▶ [RECORDS FOR PROCESSING]:
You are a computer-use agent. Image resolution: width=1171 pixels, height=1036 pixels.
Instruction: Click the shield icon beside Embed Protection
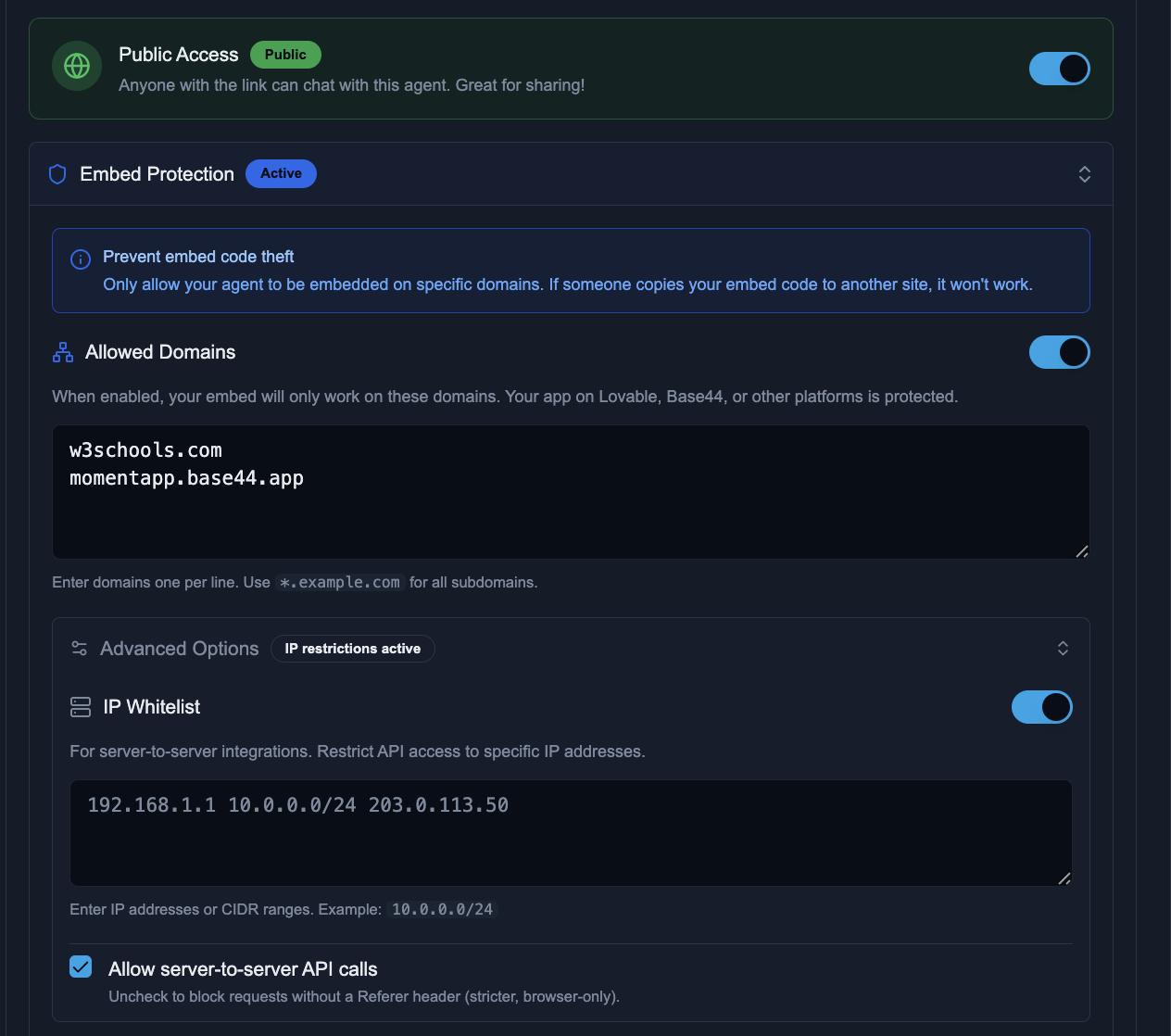click(57, 174)
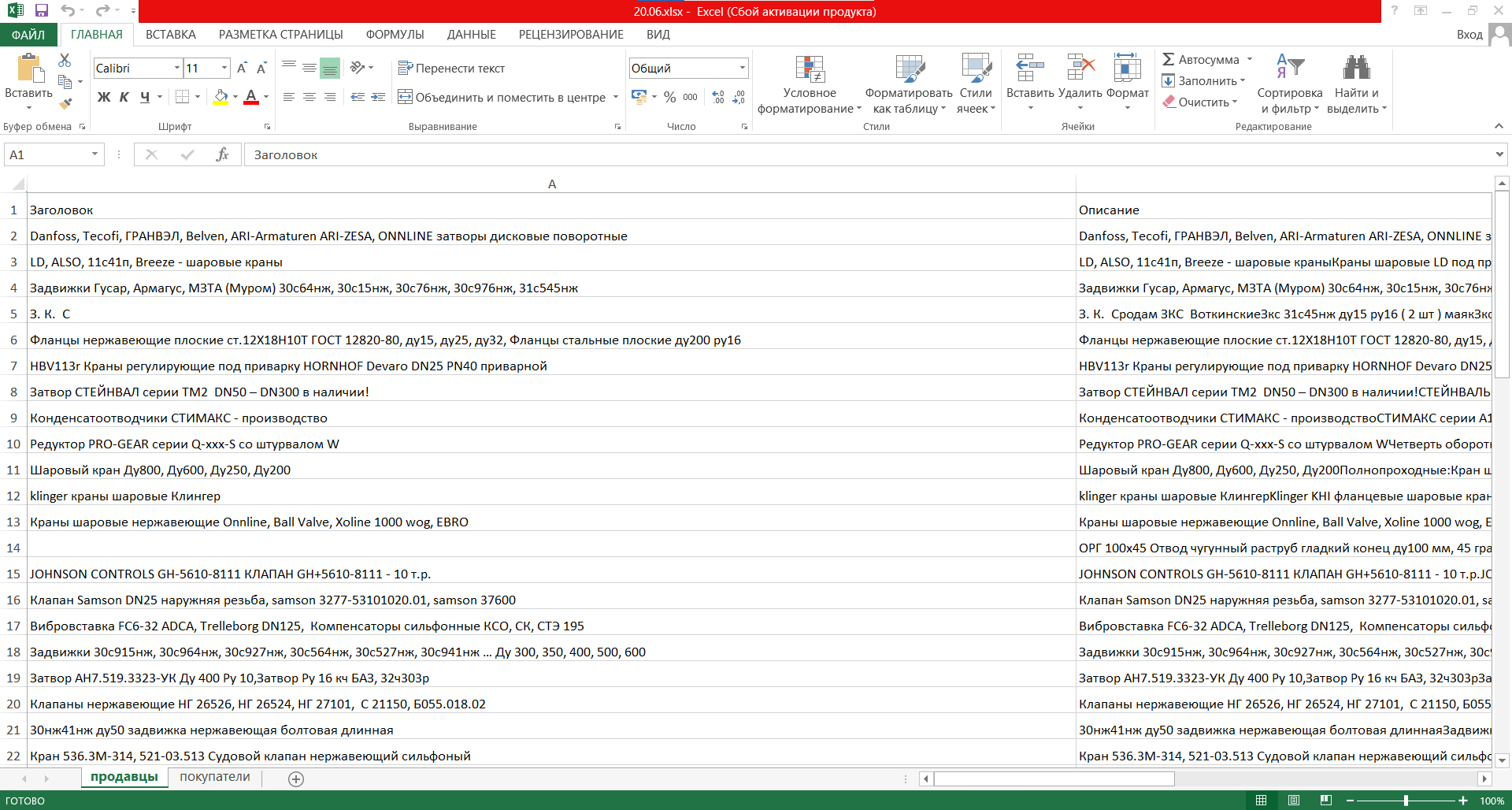Click the Find and Select binoculars icon
This screenshot has width=1512, height=810.
tap(1356, 68)
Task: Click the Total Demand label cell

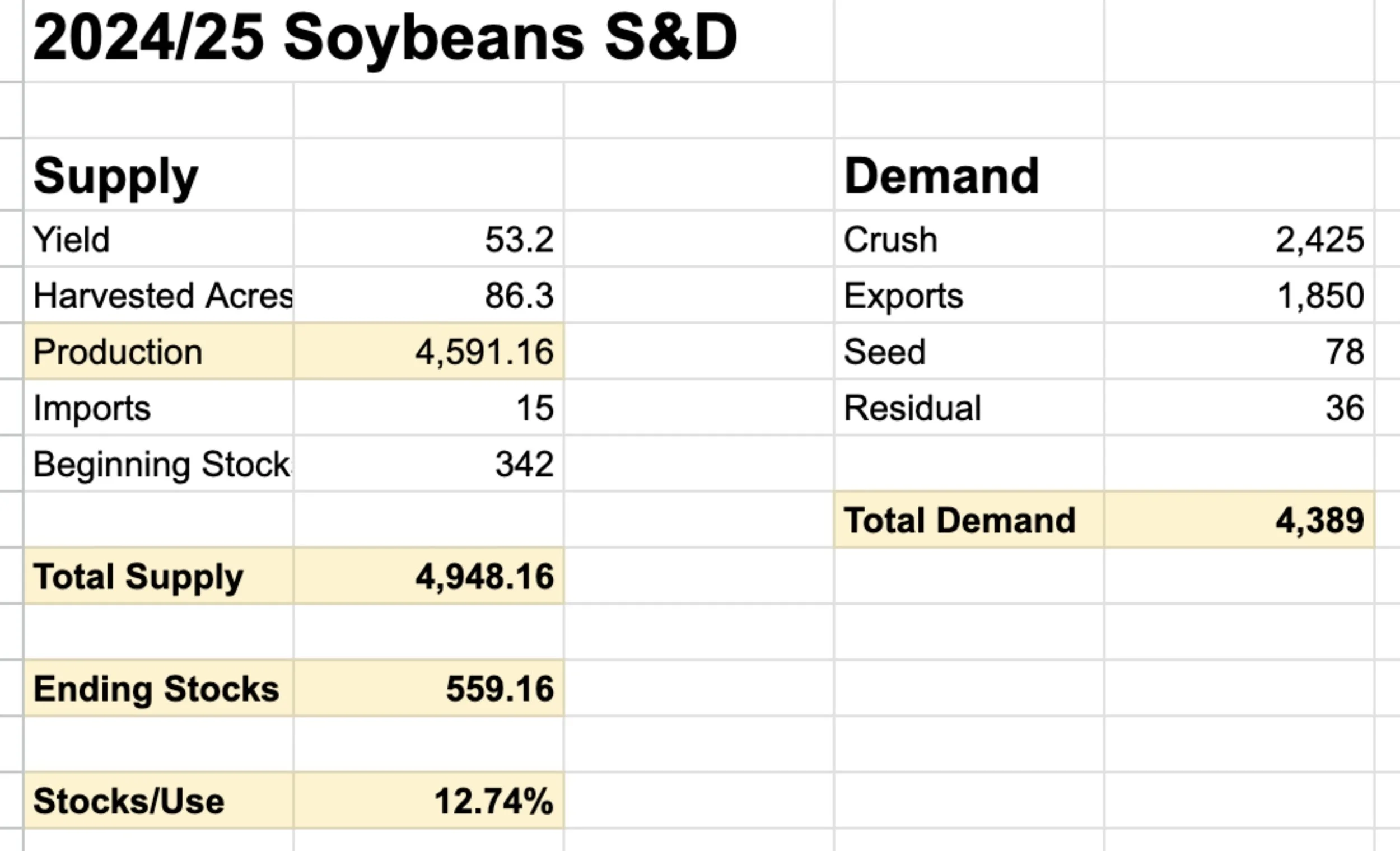Action: coord(969,520)
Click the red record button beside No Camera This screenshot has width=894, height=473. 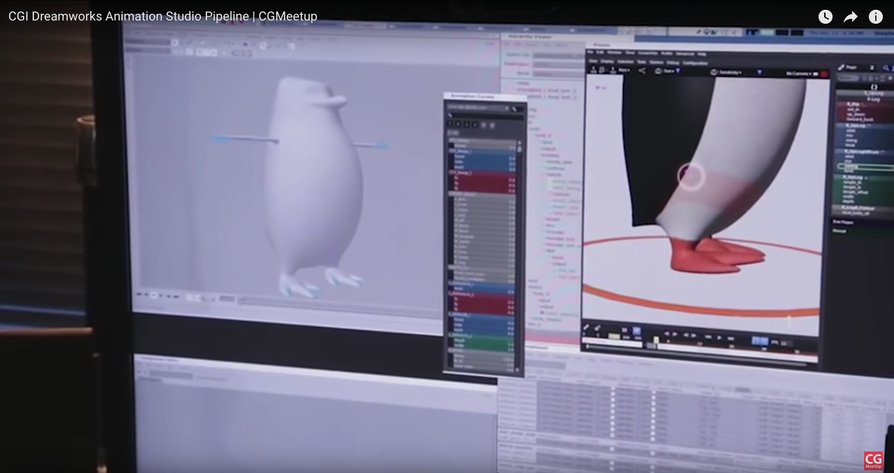tap(824, 74)
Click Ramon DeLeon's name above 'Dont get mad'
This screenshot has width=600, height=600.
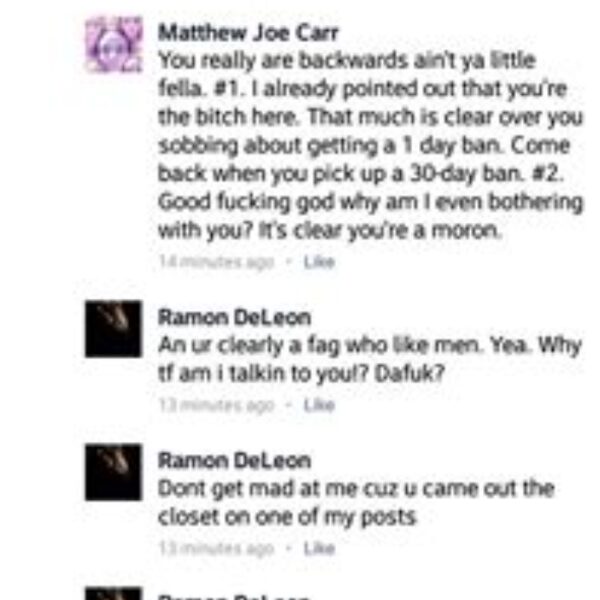(x=235, y=460)
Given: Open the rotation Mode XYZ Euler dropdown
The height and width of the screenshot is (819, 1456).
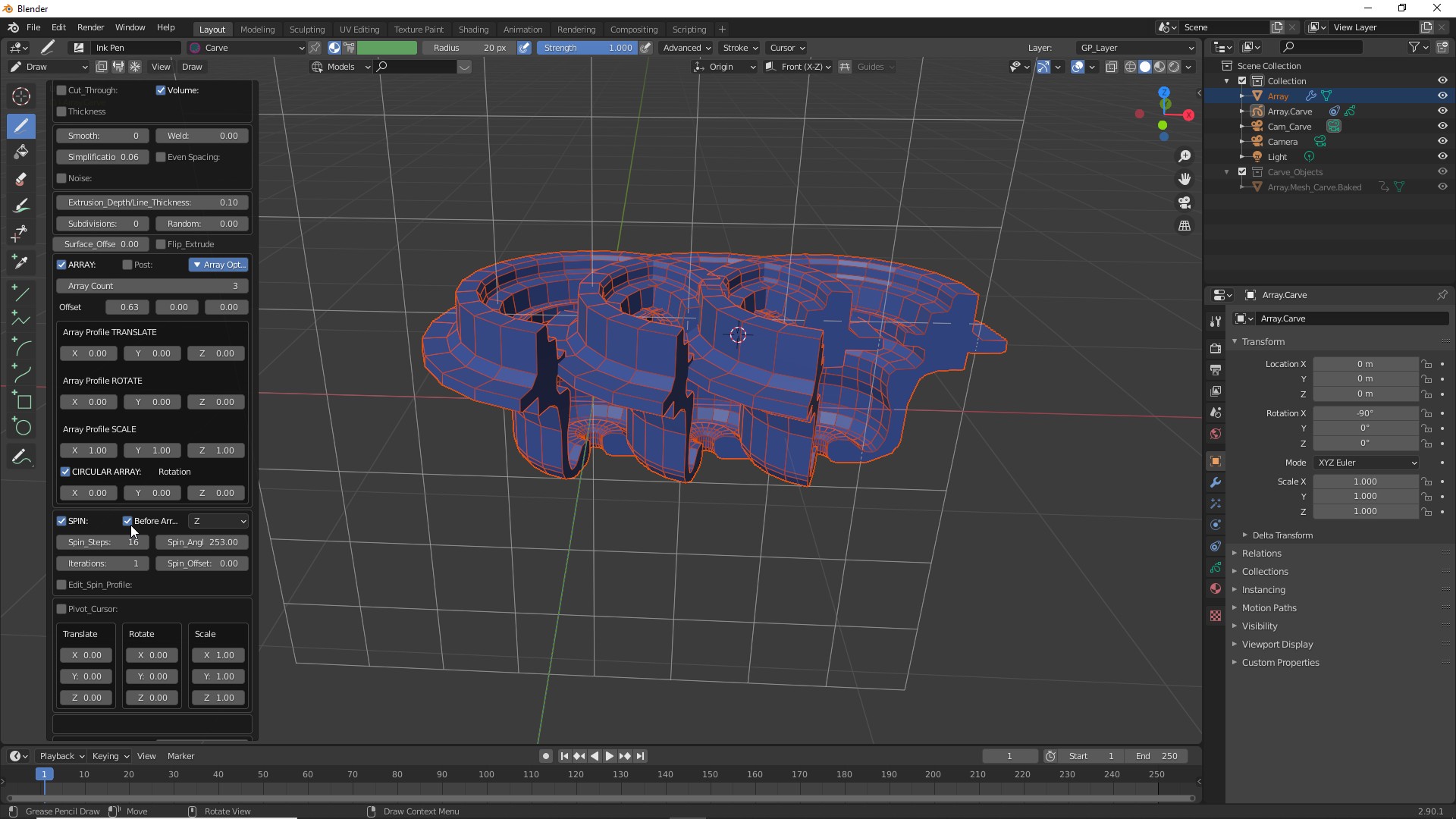Looking at the screenshot, I should pos(1367,463).
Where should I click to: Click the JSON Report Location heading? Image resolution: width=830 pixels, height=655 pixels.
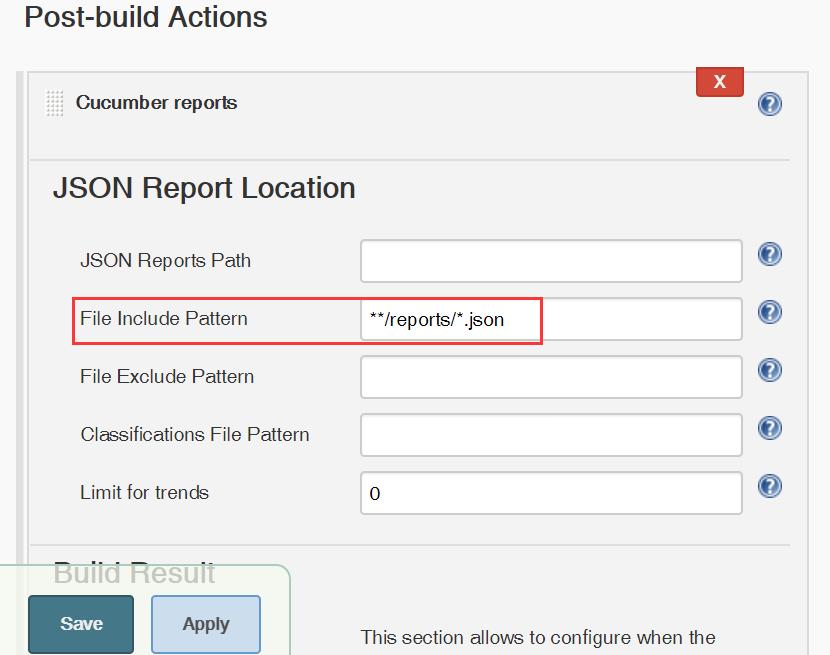[x=204, y=188]
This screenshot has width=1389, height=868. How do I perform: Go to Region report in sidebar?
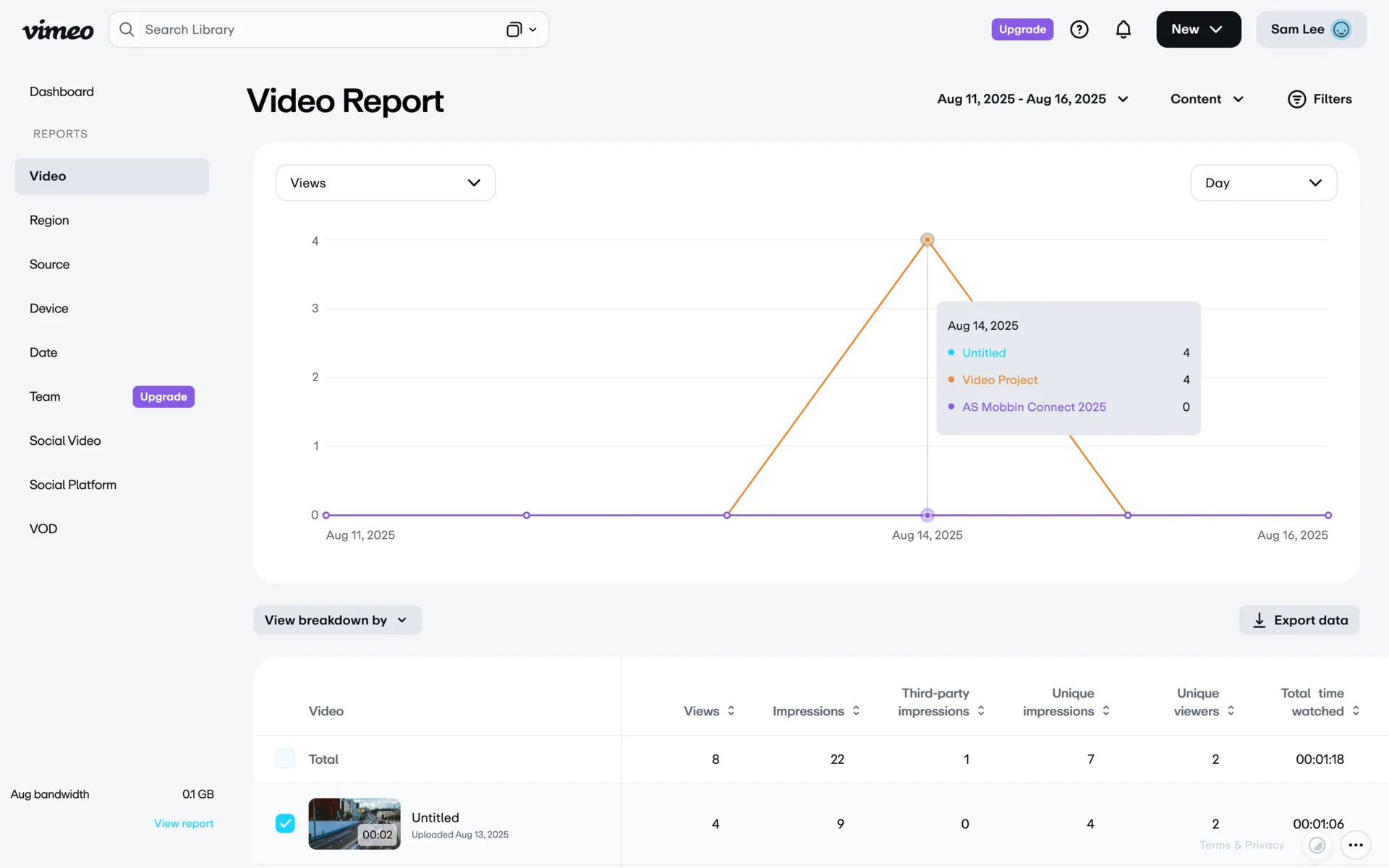point(49,220)
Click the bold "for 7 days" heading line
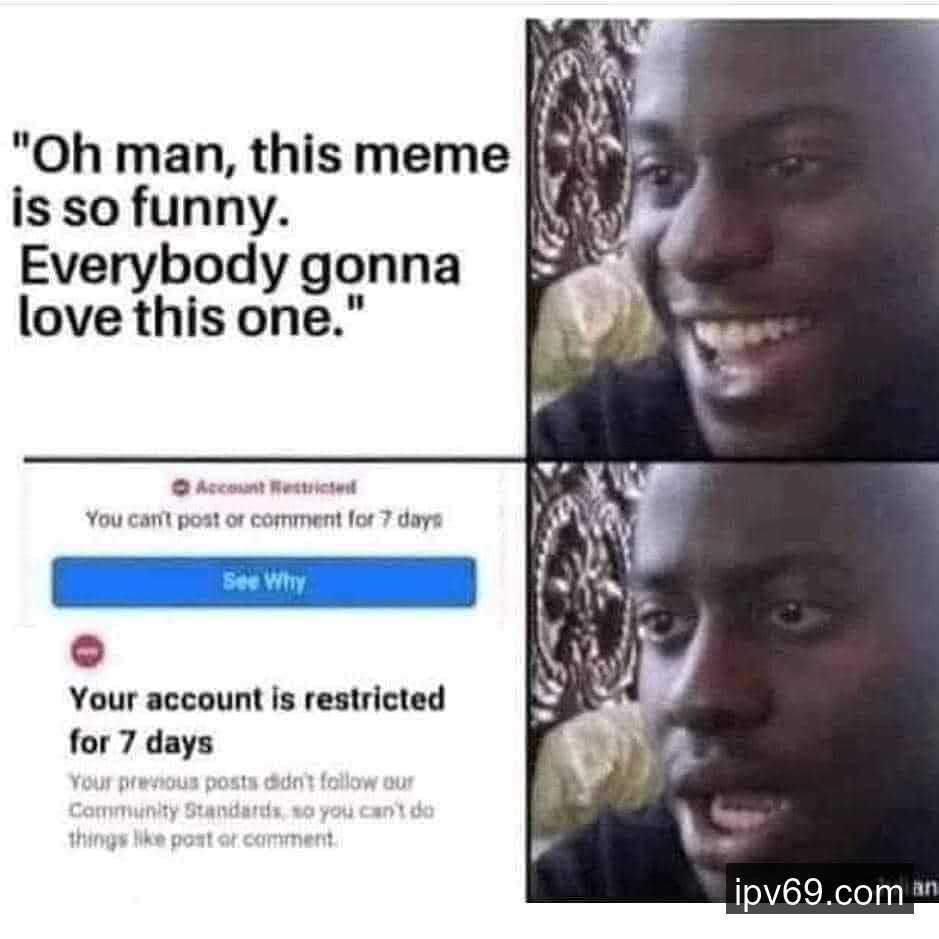Screen dimensions: 939x939 coord(141,743)

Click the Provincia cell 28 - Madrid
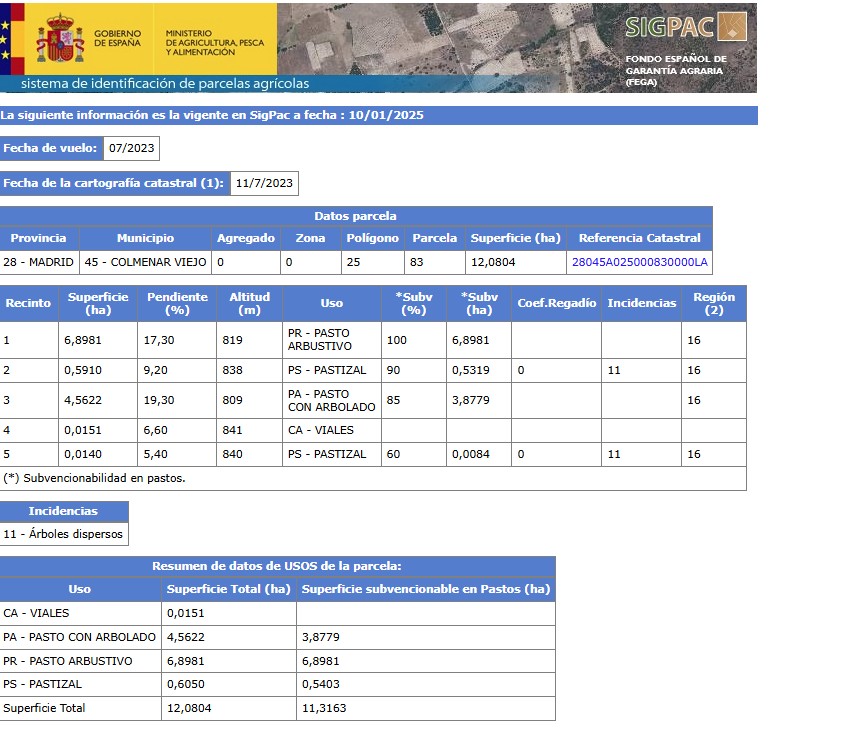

▶ [THE EXERCISE]: List each line of the material above that contains the word "resolution".

▶ [REPLY]:
You are a computer-use agent. Image resolution: width=1171 pixels, height=1036 pixels.
Where should I click to: Click the JSON Report Location heading? Image resolution: width=830 pixels, height=655 pixels.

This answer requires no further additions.